As Twitter Announces it has 23 Million Robot Users, Here Are Our Favourites
Around 23 million active Twitter users – 8.5% of all accounts – are run not by humans, but by robots, says a new filing by the microblogging company.
The company is revealing the information to "clarify who on Twitter is and isn't real", it says.
The filing, made to the Securities and Exchange Commission (SEC) by Twitter, shows that sophisticated algorithms actually run far more accounts that anyone previously imagined – many of which are indistinguishable from human-operated feeds.
This means it's likely some of Twitter's 271 million active users have interacted with a Twitterbot at some point during their time on the site, and many will have followers that are bots designed to generate buzz for a company or product or that have been created solely to increase a user's follower count.
Bots are different to spam accounts, which simply flood users with tweets and links to dubious products. In fact, some bots do the world of Twitter a public service by disseminating public service information. Many news organisations use algorithms to tweet their latest stories for example.
And some are just for fun. Here's our run down of the best Twitter bots:
@Betelgeuse_3 automatically responds with "It's showtime" every time a tweet references 1980s film Beetlejuice.
@EnjoyTheFilm ruins films and TV shows for users who have tweeted that they are watching a particular show by giving away the ending.

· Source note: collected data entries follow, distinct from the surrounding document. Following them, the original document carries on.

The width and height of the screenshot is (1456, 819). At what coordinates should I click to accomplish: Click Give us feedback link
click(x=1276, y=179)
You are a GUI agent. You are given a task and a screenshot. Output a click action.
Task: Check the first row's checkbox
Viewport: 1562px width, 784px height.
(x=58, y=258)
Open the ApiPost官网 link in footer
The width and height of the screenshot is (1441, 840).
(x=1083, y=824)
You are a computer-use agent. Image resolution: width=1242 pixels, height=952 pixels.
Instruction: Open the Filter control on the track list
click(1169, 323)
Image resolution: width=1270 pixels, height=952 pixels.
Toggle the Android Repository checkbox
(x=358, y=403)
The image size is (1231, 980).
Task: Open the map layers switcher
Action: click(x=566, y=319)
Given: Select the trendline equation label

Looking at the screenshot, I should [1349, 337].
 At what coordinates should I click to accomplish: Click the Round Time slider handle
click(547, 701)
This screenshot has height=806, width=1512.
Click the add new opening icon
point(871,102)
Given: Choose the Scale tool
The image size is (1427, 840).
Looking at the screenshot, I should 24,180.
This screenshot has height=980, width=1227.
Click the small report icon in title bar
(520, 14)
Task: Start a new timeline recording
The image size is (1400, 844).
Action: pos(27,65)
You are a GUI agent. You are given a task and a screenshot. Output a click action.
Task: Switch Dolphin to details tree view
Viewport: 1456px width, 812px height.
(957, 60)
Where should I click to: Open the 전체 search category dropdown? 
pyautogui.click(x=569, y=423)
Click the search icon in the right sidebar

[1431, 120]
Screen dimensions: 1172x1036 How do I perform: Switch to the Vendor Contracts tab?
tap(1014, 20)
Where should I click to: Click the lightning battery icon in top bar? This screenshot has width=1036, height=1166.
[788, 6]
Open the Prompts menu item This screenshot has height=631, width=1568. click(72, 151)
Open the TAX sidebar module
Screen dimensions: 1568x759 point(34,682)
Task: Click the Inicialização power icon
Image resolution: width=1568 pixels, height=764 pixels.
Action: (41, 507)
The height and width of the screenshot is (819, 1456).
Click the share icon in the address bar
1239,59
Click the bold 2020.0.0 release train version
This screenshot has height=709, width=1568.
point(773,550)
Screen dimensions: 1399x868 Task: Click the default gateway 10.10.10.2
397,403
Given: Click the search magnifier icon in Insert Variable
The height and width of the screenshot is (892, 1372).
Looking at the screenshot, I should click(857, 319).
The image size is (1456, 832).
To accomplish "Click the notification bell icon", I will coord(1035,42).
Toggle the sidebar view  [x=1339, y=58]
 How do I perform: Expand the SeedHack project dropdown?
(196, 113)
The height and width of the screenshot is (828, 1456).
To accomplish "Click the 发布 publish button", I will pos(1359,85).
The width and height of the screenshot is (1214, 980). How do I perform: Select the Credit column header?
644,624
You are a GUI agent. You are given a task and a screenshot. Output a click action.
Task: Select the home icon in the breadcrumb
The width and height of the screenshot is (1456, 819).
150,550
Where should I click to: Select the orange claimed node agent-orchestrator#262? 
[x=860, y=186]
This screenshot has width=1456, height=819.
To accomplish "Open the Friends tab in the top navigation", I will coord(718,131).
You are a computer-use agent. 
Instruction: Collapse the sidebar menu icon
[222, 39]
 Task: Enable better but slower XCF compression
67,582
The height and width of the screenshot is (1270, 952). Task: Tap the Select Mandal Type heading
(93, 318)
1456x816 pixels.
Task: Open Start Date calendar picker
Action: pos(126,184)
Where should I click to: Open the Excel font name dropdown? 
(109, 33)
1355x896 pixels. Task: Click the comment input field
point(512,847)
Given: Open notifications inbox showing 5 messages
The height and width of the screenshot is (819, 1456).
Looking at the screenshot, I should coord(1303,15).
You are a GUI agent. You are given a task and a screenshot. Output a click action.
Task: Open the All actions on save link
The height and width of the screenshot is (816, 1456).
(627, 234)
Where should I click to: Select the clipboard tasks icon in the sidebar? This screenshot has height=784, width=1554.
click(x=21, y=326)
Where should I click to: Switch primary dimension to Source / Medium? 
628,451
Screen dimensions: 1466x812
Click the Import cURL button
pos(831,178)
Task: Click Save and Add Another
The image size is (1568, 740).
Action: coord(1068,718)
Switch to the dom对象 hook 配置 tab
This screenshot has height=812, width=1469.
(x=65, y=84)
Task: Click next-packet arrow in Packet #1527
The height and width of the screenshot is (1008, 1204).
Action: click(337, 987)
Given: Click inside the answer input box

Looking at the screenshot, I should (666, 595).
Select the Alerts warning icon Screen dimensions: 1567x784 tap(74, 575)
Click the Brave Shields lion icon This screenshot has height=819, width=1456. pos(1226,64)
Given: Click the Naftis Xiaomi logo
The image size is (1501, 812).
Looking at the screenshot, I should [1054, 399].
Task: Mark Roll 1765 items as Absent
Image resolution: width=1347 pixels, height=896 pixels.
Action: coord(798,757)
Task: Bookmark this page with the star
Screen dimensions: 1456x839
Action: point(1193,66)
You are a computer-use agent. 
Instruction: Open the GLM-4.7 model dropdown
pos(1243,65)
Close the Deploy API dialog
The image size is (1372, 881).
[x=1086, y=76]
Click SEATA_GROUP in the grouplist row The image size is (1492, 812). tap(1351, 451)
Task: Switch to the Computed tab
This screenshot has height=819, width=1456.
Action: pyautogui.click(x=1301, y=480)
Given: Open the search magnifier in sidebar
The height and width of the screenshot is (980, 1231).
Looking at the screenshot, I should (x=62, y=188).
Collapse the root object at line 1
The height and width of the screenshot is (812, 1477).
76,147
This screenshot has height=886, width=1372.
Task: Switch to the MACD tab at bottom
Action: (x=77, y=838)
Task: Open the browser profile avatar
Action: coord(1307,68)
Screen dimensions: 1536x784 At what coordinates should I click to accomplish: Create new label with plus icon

@tofu_product gained a swarm of press coverage, including a write-up in the New Yorker, for its clever way of imitating users' pattern of speech and 'speaking back' to users who tweet at it.
@YourMomBot does exactly what you would expect it to. It adds "your mom" to the start of random tweets and tweets them back at the user. Sometimes they work, sometimes they don't.
@allthecheeses finds its genius in its simplicity and simply retweets any tweet with the word "cheese" it.
@YesYoureRacist ingeniously counters people who tweet the phrases "I'm not racist bu…" and "#notracist" by retweeting their comments under the banner: "Yes, you're racist".
@RedScareBot brings back the ghost of Senator John McCarthy in Twitter form. If you happen to mention "communism" or "socialism" on the site, this account will tweet back at you with 140-characters of vitriol and call out the "Red Storm Rising".
@horse_ebooks is undoubtedly the most talked about bot on the web, as bloggers and journalists have dissected the account's tweets, and someone has written a book of poems inspired by the account. There's no rhyme or reason to this bot's tweets except an earnest, misguided aim of selling low rent horse-themed e-books.